WHAT TO WORK ON
Please quote the rows below word for word, from the line containing "Task: Open the Terms link" through the line containing "Action: (952, 947)", both included. Leave the pictures out of your answer.

MATERIAL SHOWN
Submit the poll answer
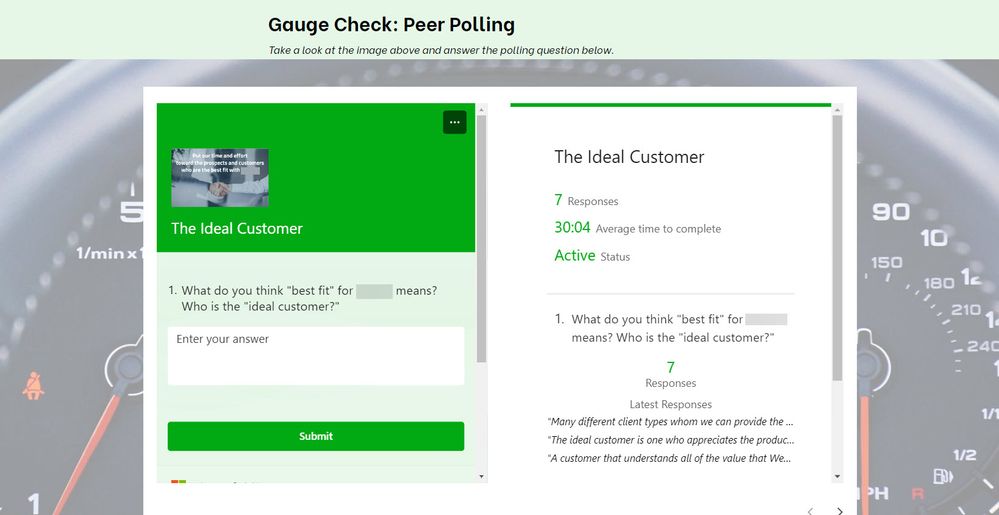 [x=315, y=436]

* * *

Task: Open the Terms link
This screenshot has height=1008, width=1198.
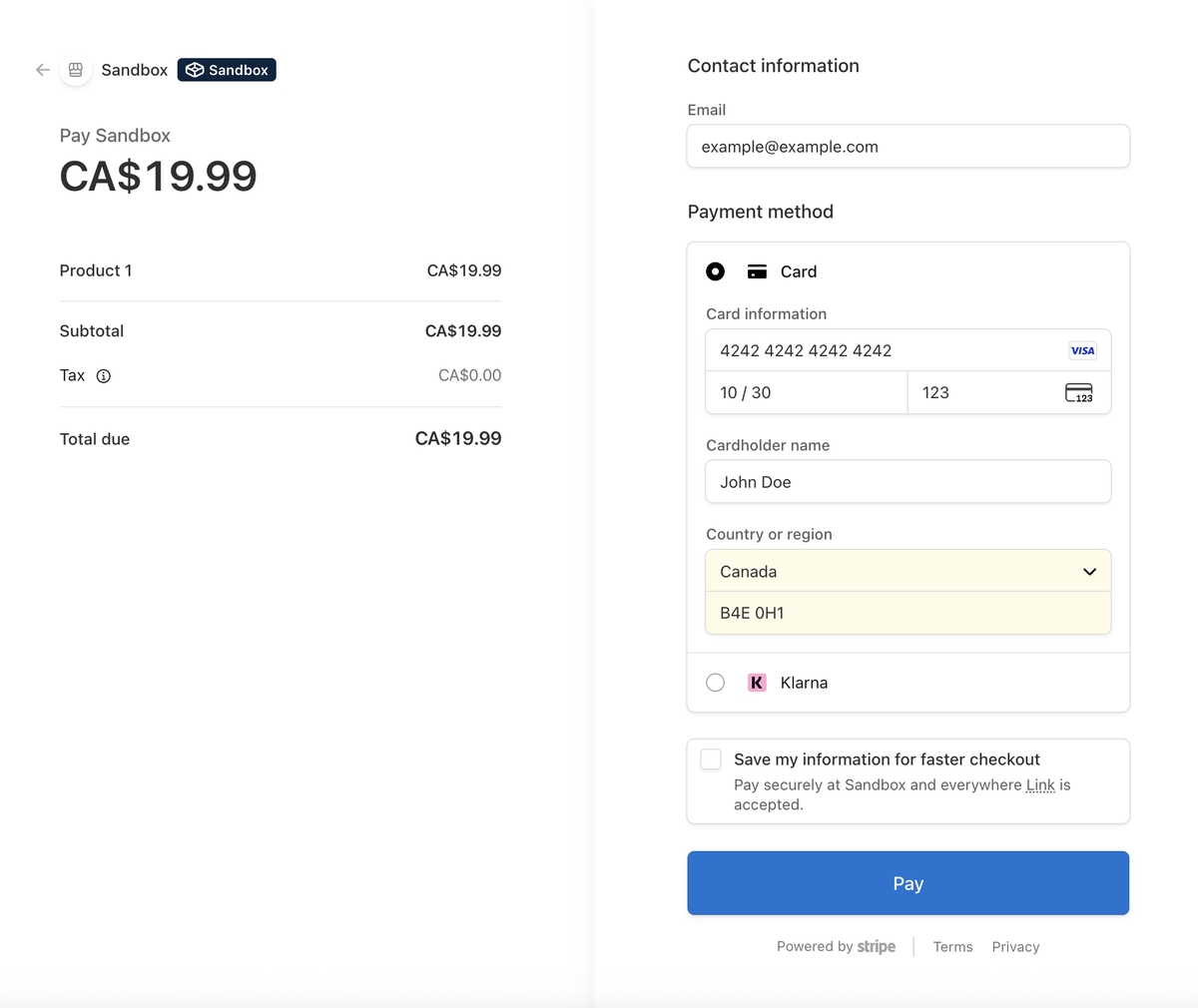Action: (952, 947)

...

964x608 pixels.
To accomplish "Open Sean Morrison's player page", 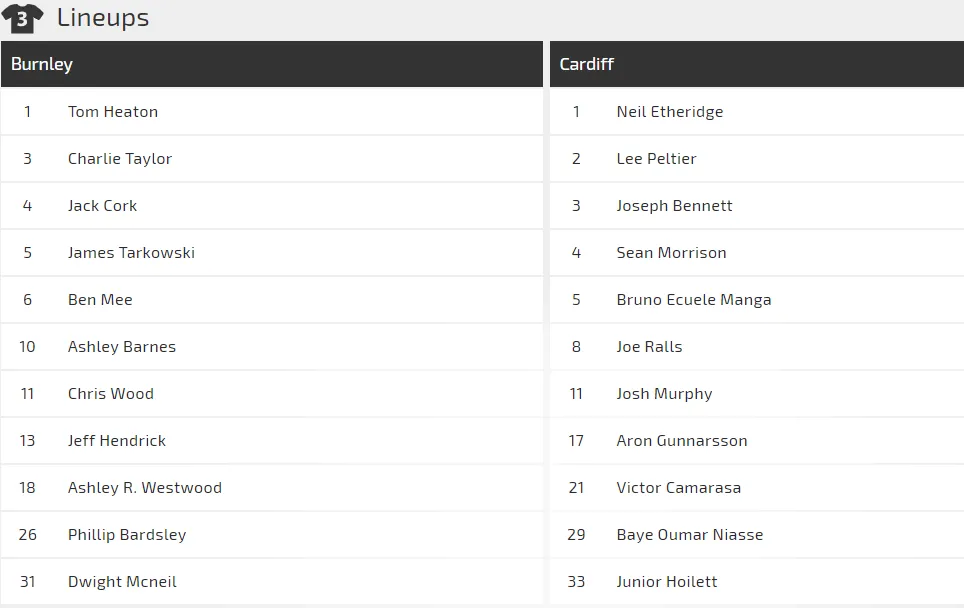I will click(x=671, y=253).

RESULT
Task: Open the Terms link
This screenshot has height=1008, width=1198.
Action: (952, 947)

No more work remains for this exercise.